Of course, to use these life-saving resources, you have to do your bit and think some way ahead as well. For instance, when out of mobile network range (lost in a desert or in some other remote location), it is a wise move for anyone to switch your device to airplane mode and turn off other unnecessary yet power-draining services, thus stretching your battery life as long as possible. Then, you’ll have a better chance that your phone will still be alive when you reach the network-covered area, so the nearest mobile towers will allow the first responders to locate you. Also, before venturing off to such signal-unfriendly places, take our advice and download the map of your destination (seeing as there are enough apps for this as well: GAIA GPS is the first that comes to mind). With it, any smartphone will be able to find your whereabouts, signal or no signal. (Another sensible material to download in advance would be Wikipedia’s poisonous flora guide software and / or an application offering the map for whichever area you are travelling to: both can prove a valuable source for what is safe to eat once you get hungry).

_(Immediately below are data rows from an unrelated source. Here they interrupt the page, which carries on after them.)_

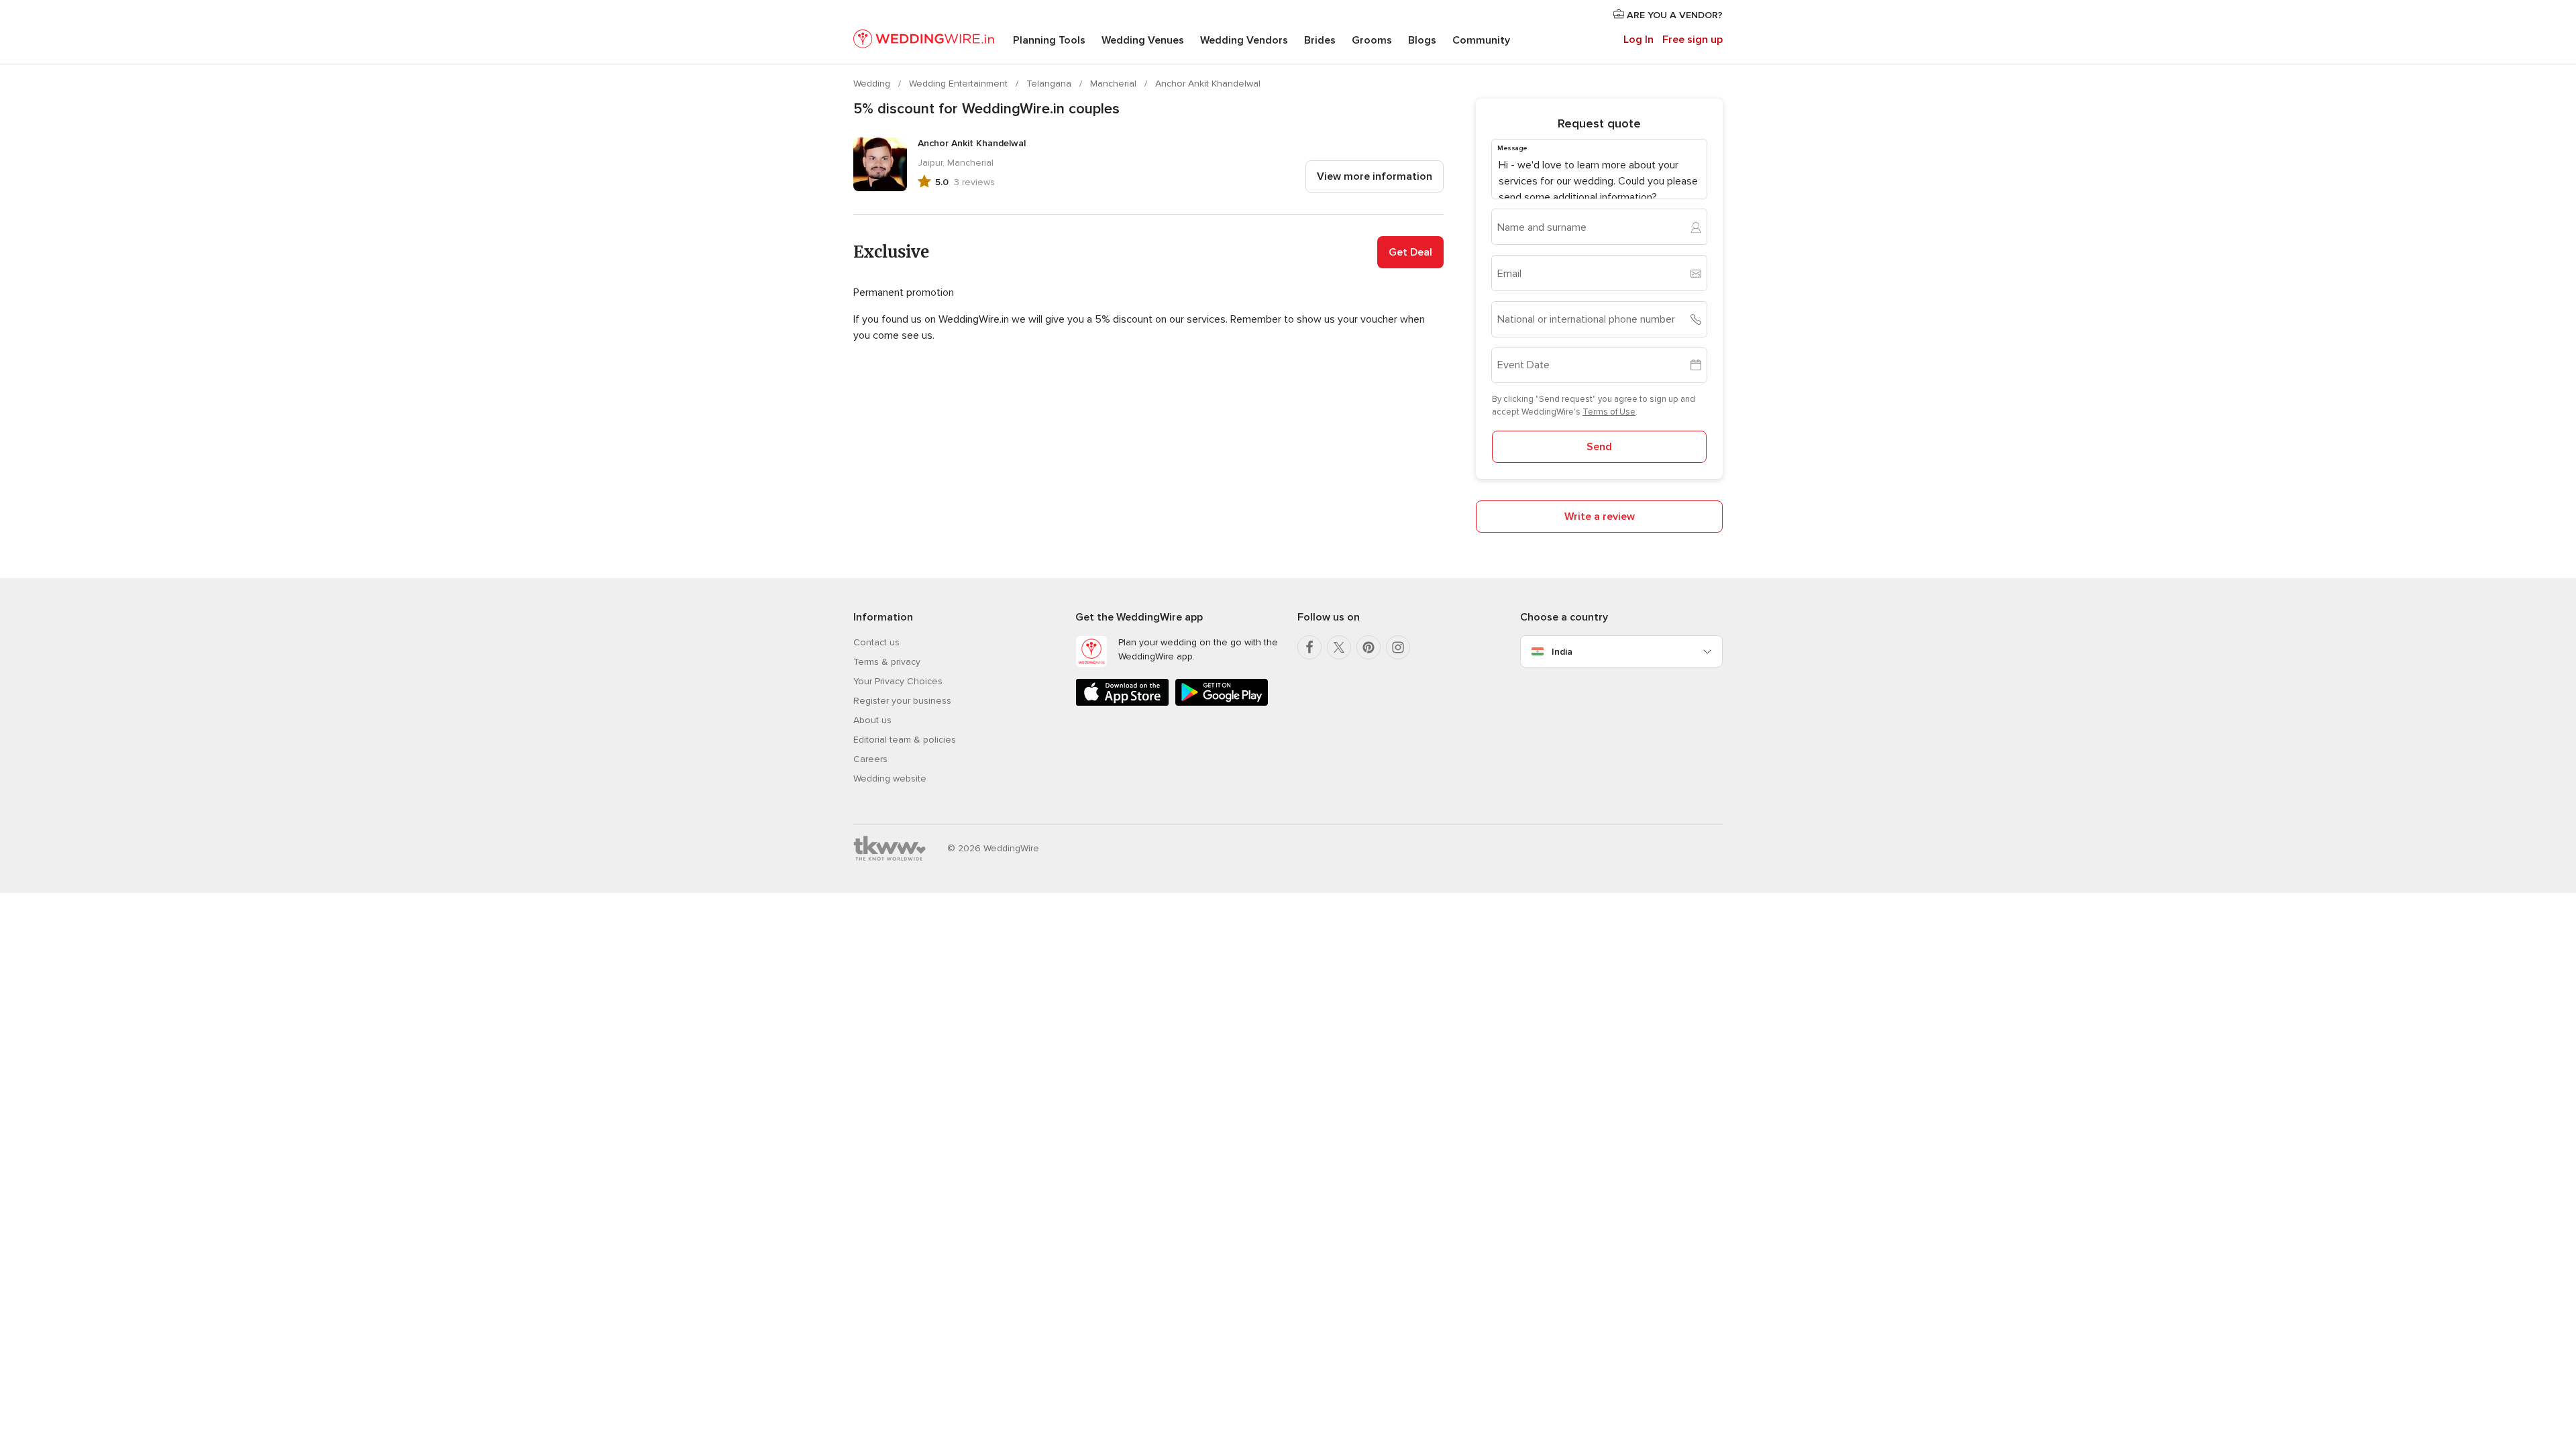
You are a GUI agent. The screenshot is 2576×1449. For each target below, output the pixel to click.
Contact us (876, 642)
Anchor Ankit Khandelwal (1207, 83)
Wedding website (889, 778)
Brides (1320, 40)
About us (872, 720)
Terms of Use (1608, 412)
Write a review (1599, 516)
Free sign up (1692, 39)
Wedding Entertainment (959, 83)
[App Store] (1122, 703)
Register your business (902, 700)
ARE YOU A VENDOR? (1673, 15)
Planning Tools (1049, 40)
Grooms (1372, 40)
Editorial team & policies (904, 739)
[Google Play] (1222, 703)
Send (1599, 446)
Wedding (873, 83)
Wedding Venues (1143, 40)
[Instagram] (1398, 647)
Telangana (1050, 83)
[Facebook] (1309, 647)
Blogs (1422, 40)
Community (1481, 40)
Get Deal (1410, 252)
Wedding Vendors (1244, 40)
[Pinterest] (1368, 647)
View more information (1374, 176)
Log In (1638, 39)
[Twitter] (1339, 647)
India (1562, 651)
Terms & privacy (886, 661)
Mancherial (1114, 83)
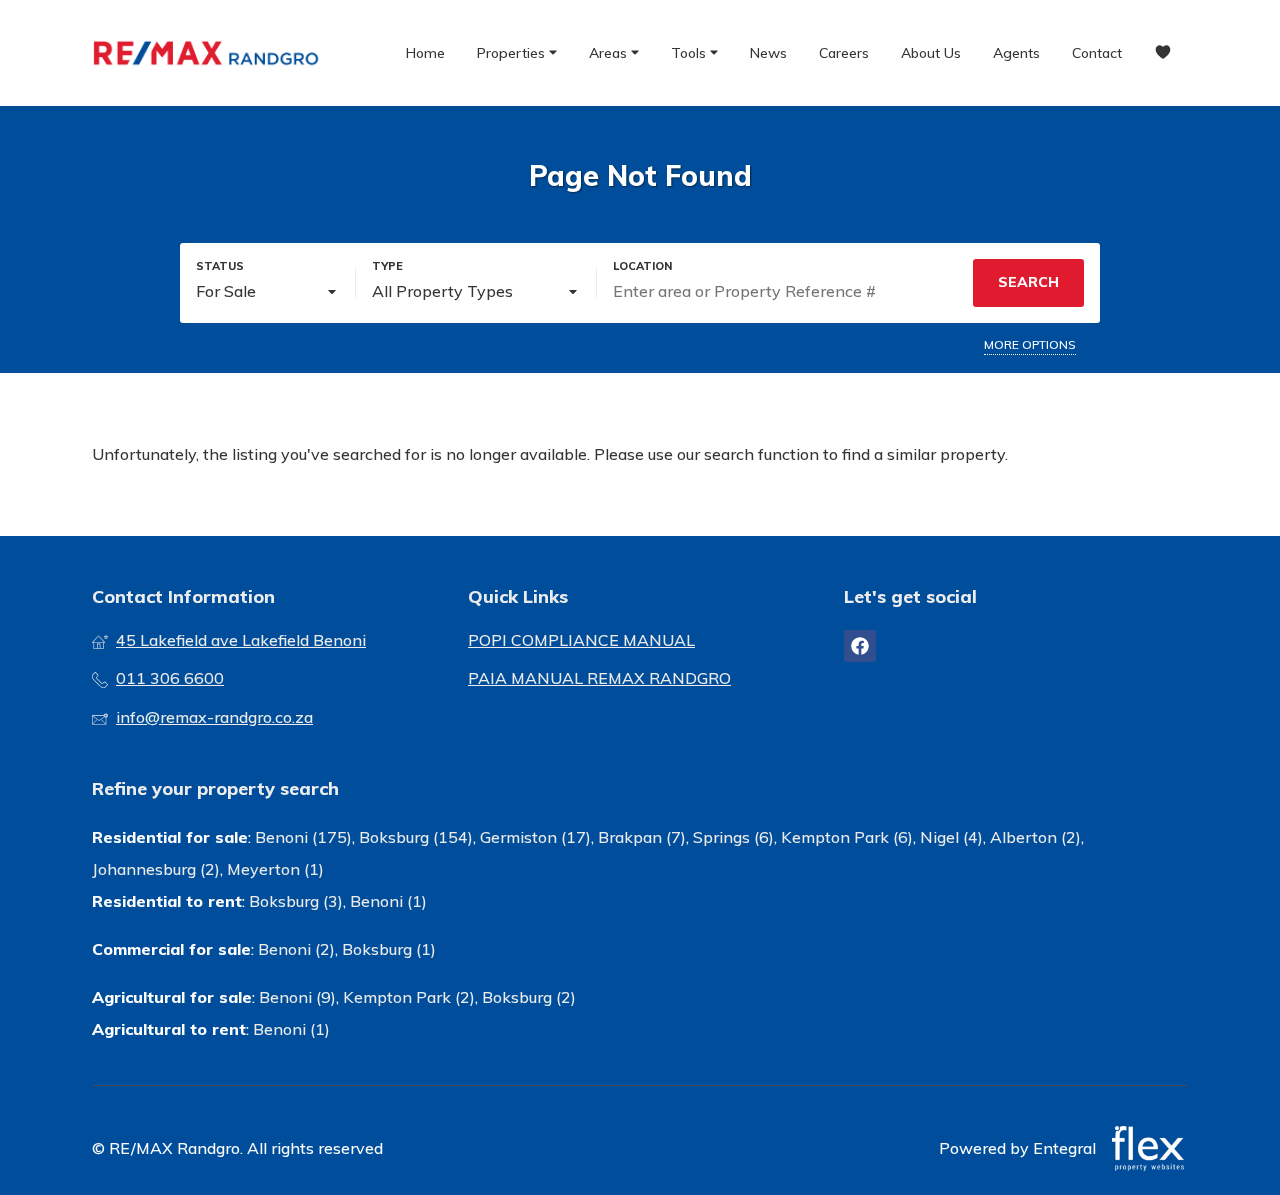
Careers (844, 53)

The same, by the way, goes for some more regular situations, such as the aforementioned voice assistant-requiring medical problems. If by whatever reason making a call turns out impossible, your device would better be prepared to accept your verbal command to call emergency services, so setting up the Voice Match function via the home button (for Google-using Android gadgets) or switching on “Listen for Hey Siri” in iPhone’s Siri settings should be one of your first priorities. It’s not fun to remember that you haven’t gotten over to it – or to activating the fall detector in your Apple Watch for that matter – once an unfortunate disabling accident has already happened.
As for precautions for the opposite kind of danger – namely, when you are not alone without a friendly helping hand to get you out of a rut, but in a vicinity of some dangerous individual/s who themselves are a rut (a shooter, a breaker-in and such) – immediate muting the sound, turning off the vibrations and darkening the screen of your phone is the way to go before you text the police or some unsuspecting bystanders in danger to warn them. Plus, make yourself aware in good time whether your place is covered by the text-to-911 services (you can learn that from the FCC). It’s a much quicker and discreet way of getting this kind of assistance.
And finally – or rather, to begin with – create a list of contacts you trust and can rely on in any precarious situation, give them constant access to your location (via the according applications, like Google Maps or Find My for iPhone, or across-the-platform-compatible Glympse) and put your medical data on your phone as well (and yes, there are specific apps for this, too, such as Personal Safety, for example). This is certainly the case of the more (you can call for help) the merrier (the outcome will be).